鉄鋼会社社員として働くには(大学・学歴・学部など)

鉄鋼メーカーの採用試験を受験

鉄鋼メーカー社員として働くには、各鉄鋼メーカーが実施する社員採用試験を受験する必要があります。

国内の鉄鋼メーカーは、大きく以下の3つのグループに分けられます。

1.高炉メーカー
2.電炉メーカー
3.その他(特殊鋼専業メーカーなど)

このうち、「高炉メーカー4社」といわれる新日鐵住金、JFEスチール、神戸製鋼所、日新製鋼は、鉄鋼メーカーのうち最大手となっています。

組織としての規模が大きく、基本的に新卒採用試験を毎年実施。例年、だいたい100名以上の新卒社員を採用しています。

これ以外にも、電炉メーカーや特殊鋼専業メーカーなどがたくさんあり、新卒採用を実施している企業はいくつもあります。

大学や学部・学科の指定は?

鉄鋼メーカーの新卒採用試験は、たいてい「事務系」と「技術系」の2つの区分で行われています。

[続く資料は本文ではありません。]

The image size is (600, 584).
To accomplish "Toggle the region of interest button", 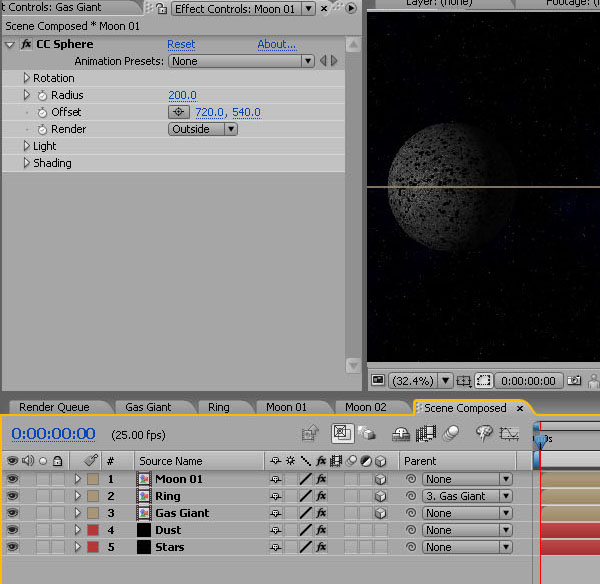I will coord(484,381).
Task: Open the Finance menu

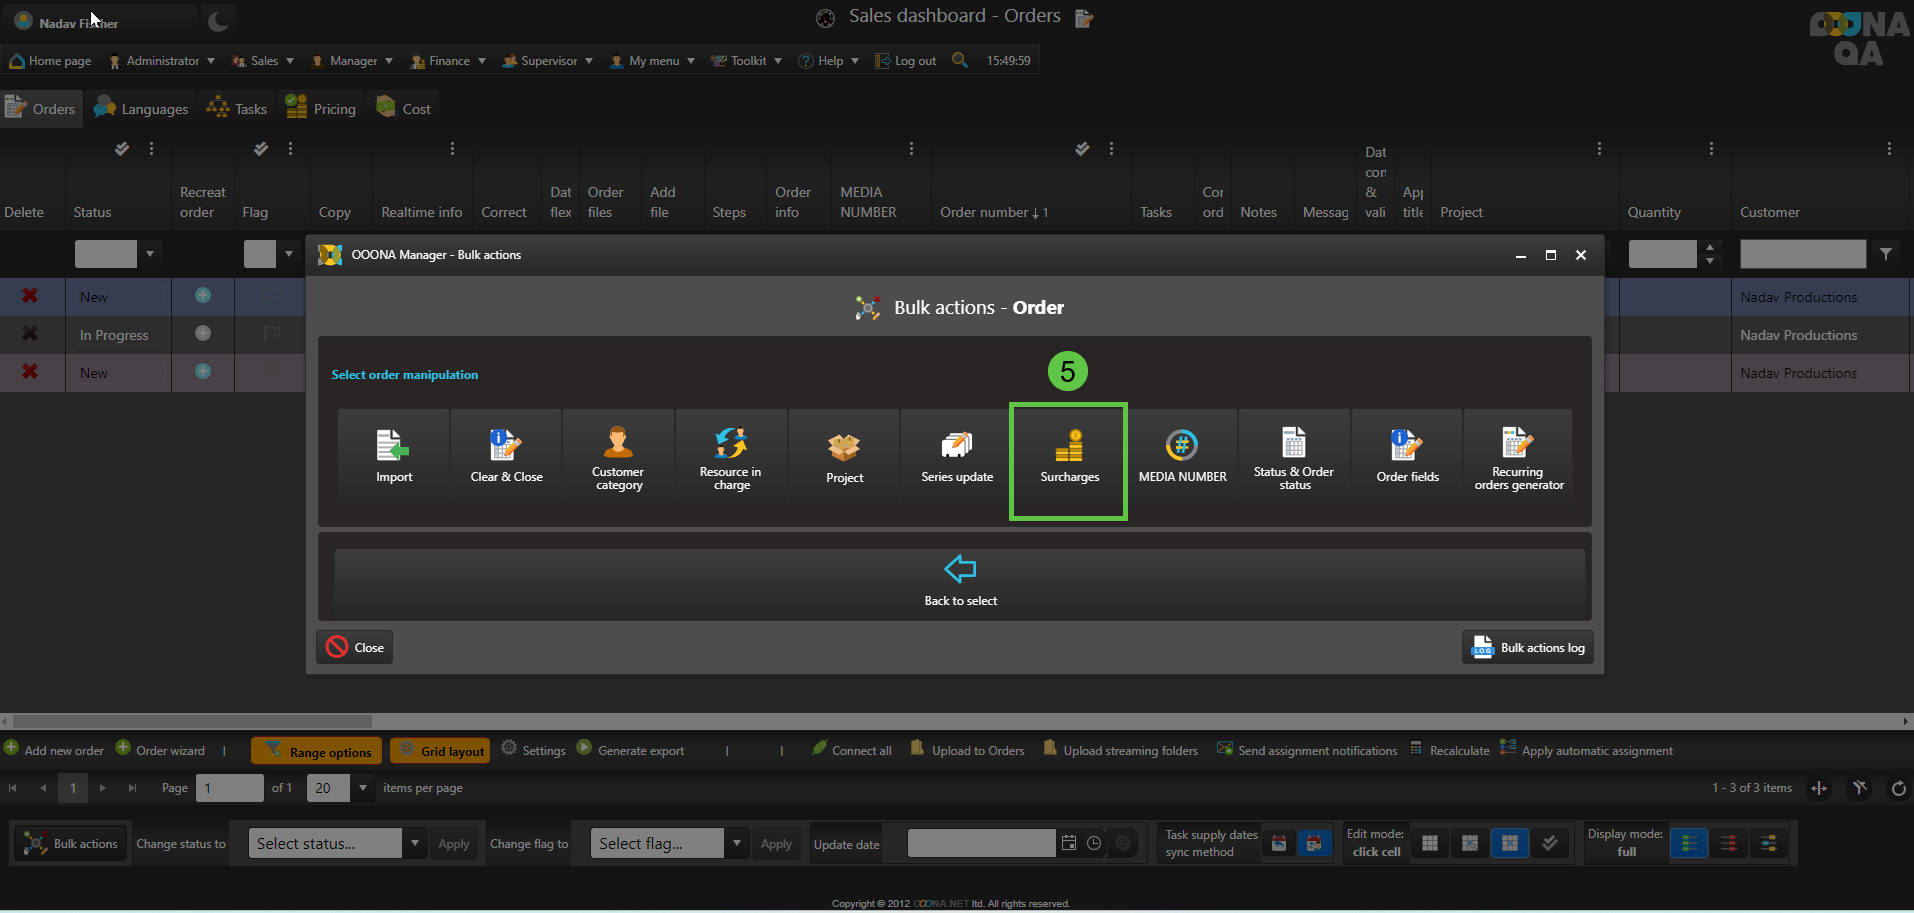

多くの企業において、学歴は「大学院または4年制大学を卒業見込み」であることが求められますが、一部、「すでに大学院または4年制大学を卒業されている人で、就業経験のない人」も応募できる企業があります。

また、高等専門学校の学歴でも応募できる企業もあります。

事務系は、営業、生産管理、経理、財務、法務、人事といった幅広い職種に携わり、技術系は研究開発、設計、生産技術、品質管理、技術営業などの仕事に携わります。

事務系の場合、学部・学科は不問とされていることがほとんどです。

技術系に関しても、応募に際して学部・学科が限定されるないこともありますが、専門性の高い仕事に就くことから、機械、金属、材料、電気、電子、情報、化学、物理、経営工学、土木、建築、水道、衛生、数理、環境、生物といった理工系学生を対象としている企業が中心となります。

採用の状況は?

2020年の東京五輪に向けた新たな建築物の建設ラッシュ、鉄道や高速道路といったインフラ整備が進むことが予測されることから、鉄鋼の需要は拡大傾向にあります。

大手メーカーでも年度によって求人数に若干の上下はあるようですが、しばらくは安定した状況が続くものと考えられます。